Перемены в духовной жизни и способы реформирования Русской Церкви имели для русской жизни трагические последствия: за ними последовали реформы Петра I. Н.М. Коняев выделил некоторые характеристики данного процесса, которые многие историки почему-то стараются не замечать. Первое: никакой насущной нужды в проведении церковной реформы тогда не было: «православность и церковное благочестие находились в России на столь высоком уровне, что изумляли гостей нашей страны». Это подтвердил и Константинопольский патриарх Афанасий, побывавший в Москве в 1653 году. Второе: деятельность патриарха Никона не имела отношения к охране православности и церковного благочестия: «это он и вынудил восточных патриархов изменить свою оценку Русского православия». Третье: сама Восточная Церковь за прошедшие века сильно изменилась и перестала служить эталоном чистоты веры: Никон «почему-то позабыл вспомнить или не потрудился сообразить, что сама Восточная Церковь стала за эти века другой. В обрушившихся на нее гонениях она приобретала не только доброе, но и злое». Правы были те «патриоты Русской Православной Церкви, которые полагали, что надо держаться старины, поскольку тогда в старину и было взято у Восточной Церкви лучшее и сохранено вопреки всем нововведениям». «И если бы вселенские патриархи действительно стремились к объединению Церквей на основании чистоты начальной, "семисоборной" Церкви, они должны были объединиться на основе обрядов Русского Православия, поскольку семисоборная чистота сохранилась на Руси в наибольшей полноте, нежели ее сохранила сама Восточная Церковь». Четвертое: в церковной реформе, отторгающей ценности Русского Православия, был заинтересован, прежде всего, сам царь: «власти (государь и его окружение) не были даже обмануты», они знали о мошенничестве. И когда патриарх Никон, «или осознав свои ошибки, или испугавшись катастрофических последствий их, действительно попытался дать задний ход в церковной реформе», он утратил доверие царя. Пятое, и самое страшное, - оценивать русскую культуру, историю и саму народную жизнь иностранной меркою стало с этого времени правилом: «и Алексей Михайлович, и его ближайшее окружение считало, что русских людей может судить любой заграничный авантюрист. Вместо династии русских царей на троне оказалась династия поработителей русского народа» [57, с. 140, 142, 144, 146, 164, 165, 167].

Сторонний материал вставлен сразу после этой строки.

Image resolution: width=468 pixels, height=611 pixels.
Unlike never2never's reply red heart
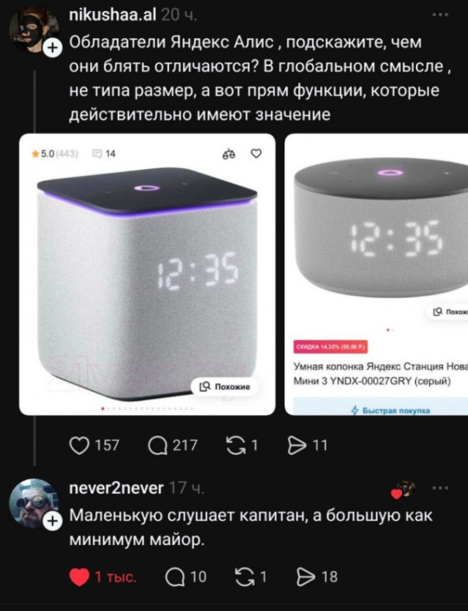click(79, 577)
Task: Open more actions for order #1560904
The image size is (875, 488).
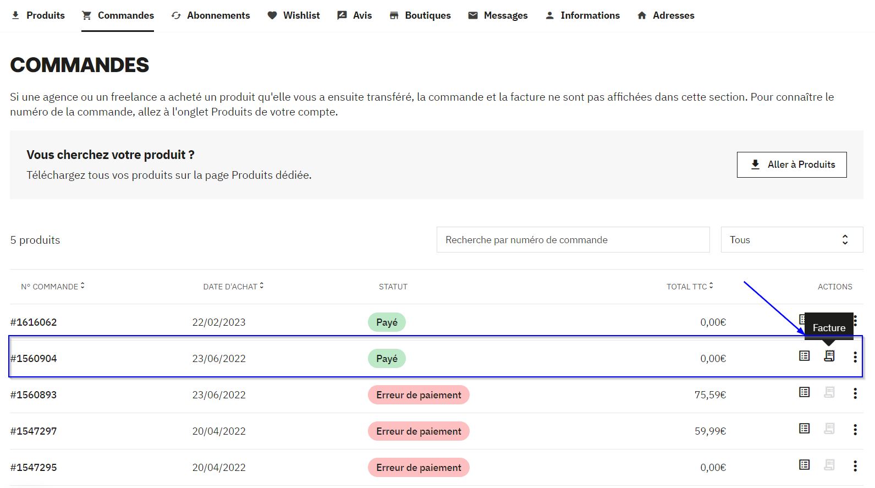Action: point(855,358)
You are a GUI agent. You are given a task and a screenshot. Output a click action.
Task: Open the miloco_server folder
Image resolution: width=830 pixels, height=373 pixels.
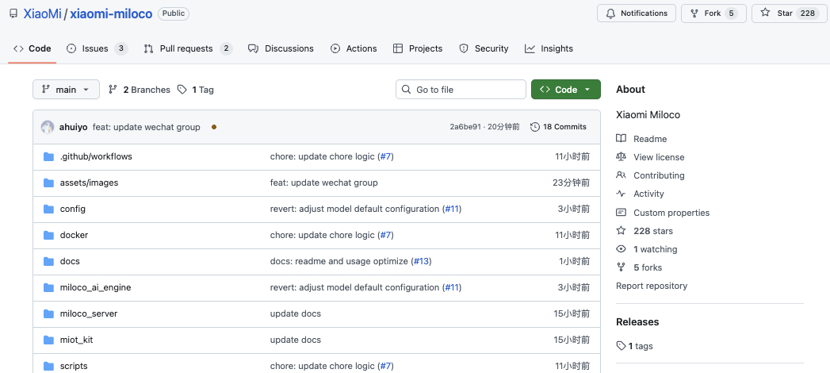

В целом, следует подчеркнуть, что попытка реализации «греческого проекта» в обоих его аспектах (внутреннем и внешнем) привела к масштабным и существенным изменениям как всего государственно-политического и отчасти даже социального строя России, так и самого культурно-генетического кода, духовного склада и характера Российской цивилизации.

С этого момента начался постепенный распад Русского государства. Русь еще оставалась, но она перестала быть Святой, т.е. устремленной к Богу. Со временем, с эпохи Петра, Русь стала превращаться в Россию, блестящую и могущественную только внешне, но внутренне духовно обедненную, опустошенную. «Вот Россия, прославленная в победах Петра Великого! Блистательная и просвещенная в век Екатерины Великой! Победоносная и сияющая в веке Серебряном! Но почему всегда в русских душах не проходит тайная тревога, что все равно, как ни великолепна Россия, в чем-то не жива, не дышит? В чем-то отлучена от Света и Правды. В нестерпимой тоске и сумасшествии ее гениев и пророков - Сумарокова, Пушкина, Лермонтова, Гоголя, Толстого, Достоевского, Мусоргского, Врубеля, Лескова - звучит отчаянный вопль: «Со Христом крестилась, а во Христа не облеклась», предвидение какого-то отлучения и предчувствие за то великих испытаний и наказаний» [130, с. 180].

Это и обусловило своеобразие пути исторического развития России, послужив в дальнейшем основой для различного рода потрясений и катастроф, ибо каждый раз следствием реформ, проводившихся в рамках петровской квазимодернизаторской, еврокрепостнической, абсолютистской модели, оказывалась еще большая архаизация системы общественных отношений. Именно она явилась решающим фактором, повлиявшим на то, что в России сложилась догоняющая модель, обусловившая ее существенное отставание от передовых стран Европы.

(Внесены небольшие редакторские правки стилистического характера и в пунктуации).